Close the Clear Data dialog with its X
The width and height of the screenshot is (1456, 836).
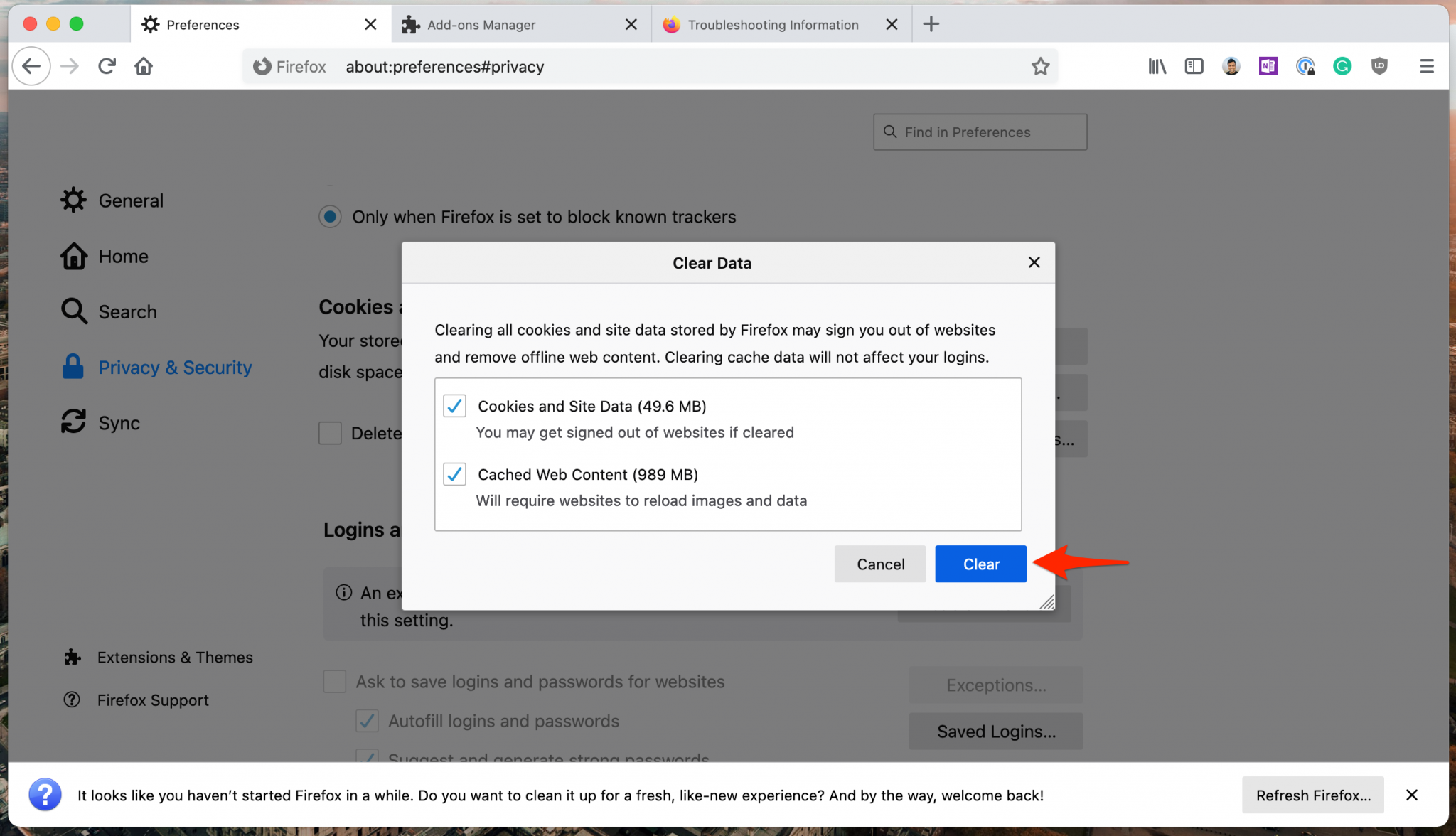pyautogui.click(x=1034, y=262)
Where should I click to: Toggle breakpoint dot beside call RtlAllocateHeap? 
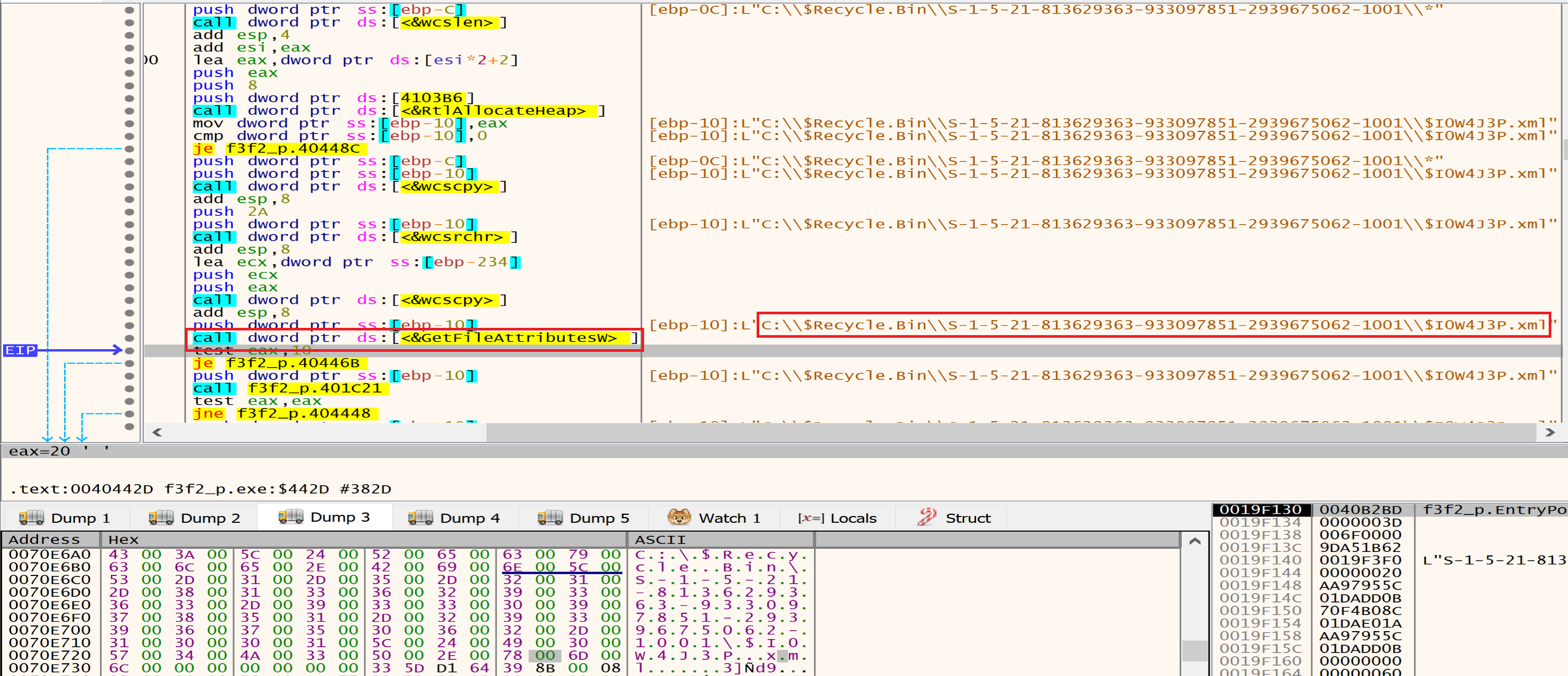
* * *
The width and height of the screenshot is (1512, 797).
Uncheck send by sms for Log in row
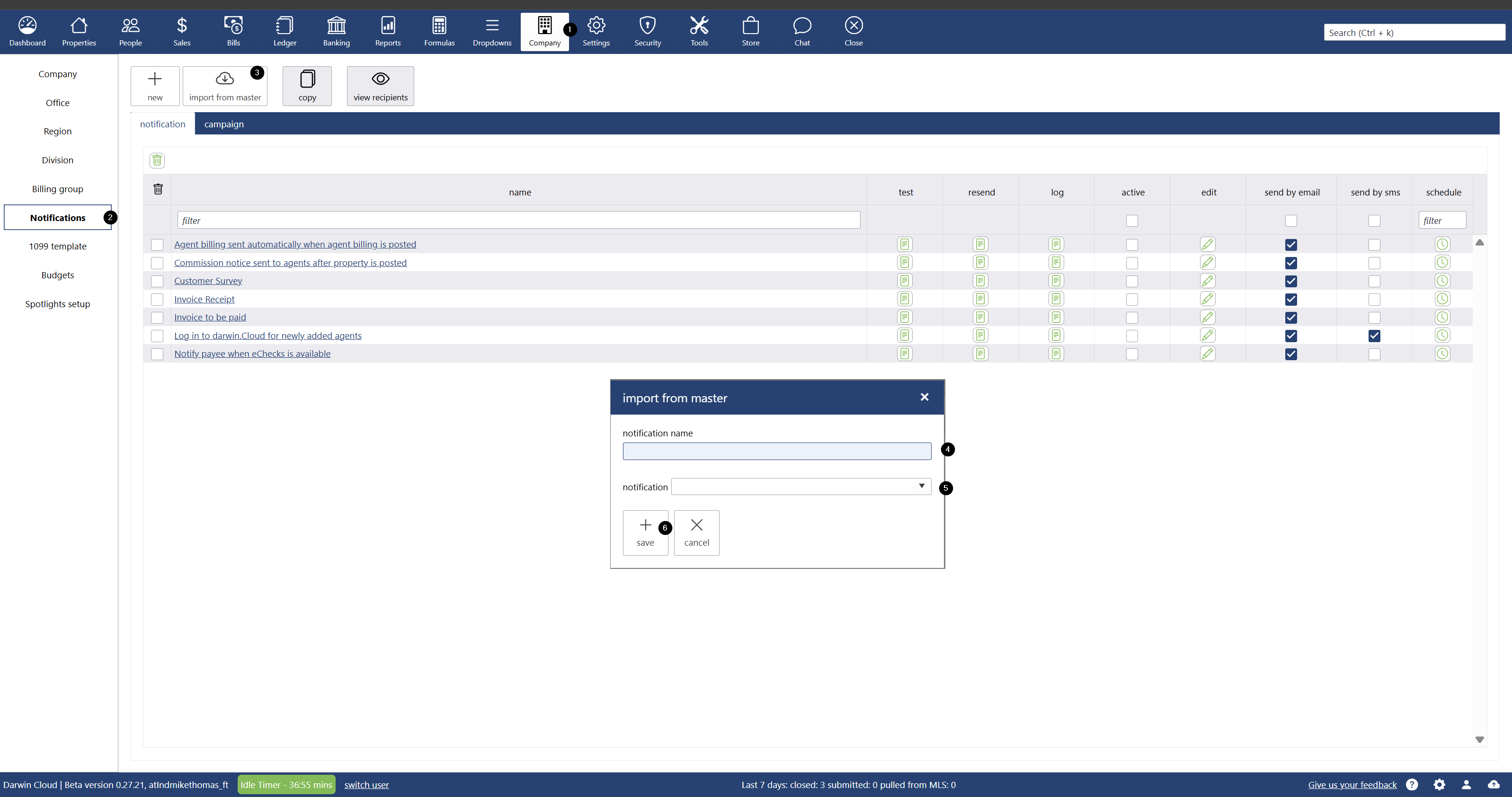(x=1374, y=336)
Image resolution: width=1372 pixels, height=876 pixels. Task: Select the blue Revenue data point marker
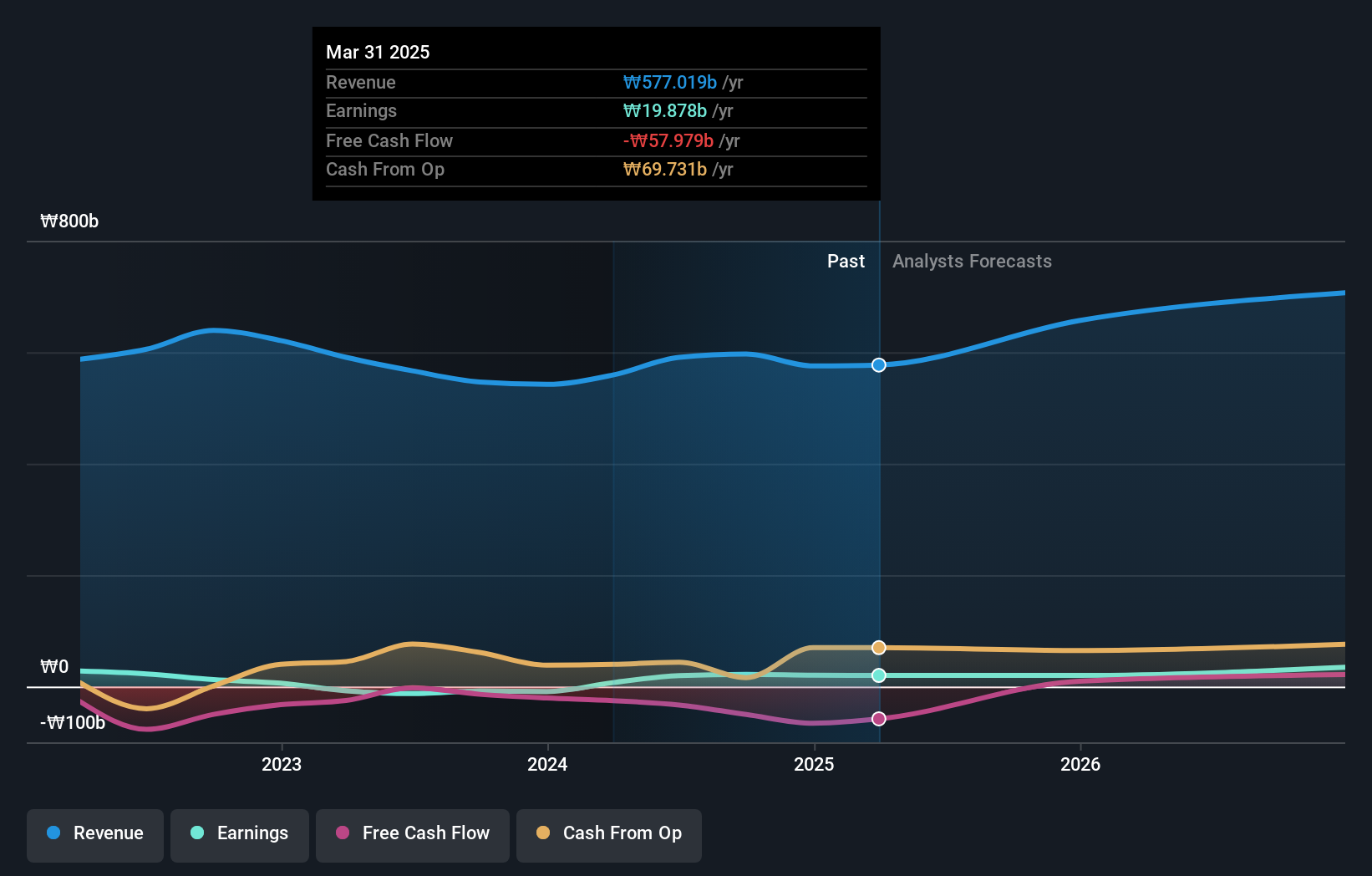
==
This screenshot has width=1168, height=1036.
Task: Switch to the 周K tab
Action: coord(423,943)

● **Goal of the exercise**: Return exactly the lines of the material above, starting at the line containing "The width and height of the screenshot is (1456, 836)." and finishing at the line containing "Where should I", without any pictures.

● **Answer space**:
The width and height of the screenshot is (1456, 836).
pyautogui.click(x=1034, y=262)
Where should I click to: Toggle breakpoint dot beside call RtlAllocateHeap? 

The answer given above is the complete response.